There is, in short, a dialectic between cultural decorum and artistic innovation which tends to be overlooked by the advocates of uninhibited self-expression. To say this is not to minimise the anguish suffered over so many decades by those classified as sexual deviants. The criminalisation of homosexuality is certainly one of the most mournful chapters in the history of European civilisation. Ninety years ago Oscar Wilde was condemned to walk the treadmill at Pentonville Prison six hours a day for alleged indecency. Less than fifty years ago, after the Nazi seizure of power, homosexuals in Germany were being sent in their thousands to concentration camps, in accordance with ‘the Nordic principle that degenerates should be exterminated’. And now a public panic-stricken about Aids, unwilling to acknowledge that promiscuity (not homosexuality) is the cause, has singled out the gay community as a scapegoat.

How then should artists and writers react to the current measures designed to exclude works which ‘promote homosexuality’ from our schools, libraries and theatres? For an answer, we might turn back to Spender’s World within World, which challenges those who operate with simplistic ‘psychiatric labels’ and affirms sexual ambivalence as a fundamental birthright:

I have come to wonder whether many contemporaries in labelling themselves do not also condemn themselves to a kind of doom of being that which they consider themselves in the psychological textbook.
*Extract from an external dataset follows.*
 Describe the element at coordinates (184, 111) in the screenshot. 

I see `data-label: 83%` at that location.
For example, I suspect that many people feel today that a conception of friendship which can be labelled homosexual, on account of certain of its aspects, excludes normal sexual relationships; and conversely that the heterosexual relationship should preclude those which might be interpreted as homosexual ... Yet when we look into the lives of men and women in the past, we see that relationships which today would be labelled abnormal existed side by side with the normal. Men labelled themselves less and adjusted themselves more.
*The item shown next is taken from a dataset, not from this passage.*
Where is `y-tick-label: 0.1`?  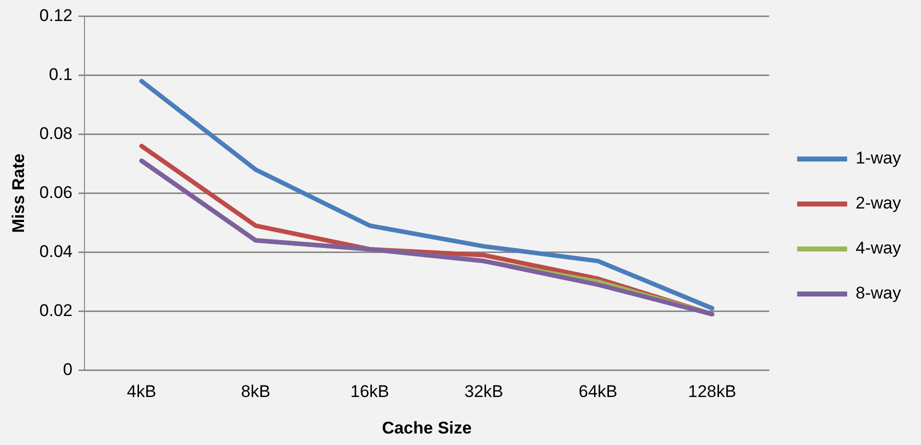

A writer ‘vividly aware of an ambivalence’ in his attitudes towards men and women may be in the best position to subvert the simplistic categories imposed by society on our polymorphous emotional endowment: ‘The relationship of a man with the “otherness” of a woman is a relationship of opposite poles. Yet I never lost my desire to share my creative and intellectual adventures with a man, whose search was the same as mine.’ Echoing Goethe, Spender insists on the value of both polarity and identity. It is narrowness of emotional sympathy that is questioned, in World within World and – by implication – in The Temple. The narcissistic cult of the body seems arid, but truths in manhood darkly join, deep-seated in our mystic frame.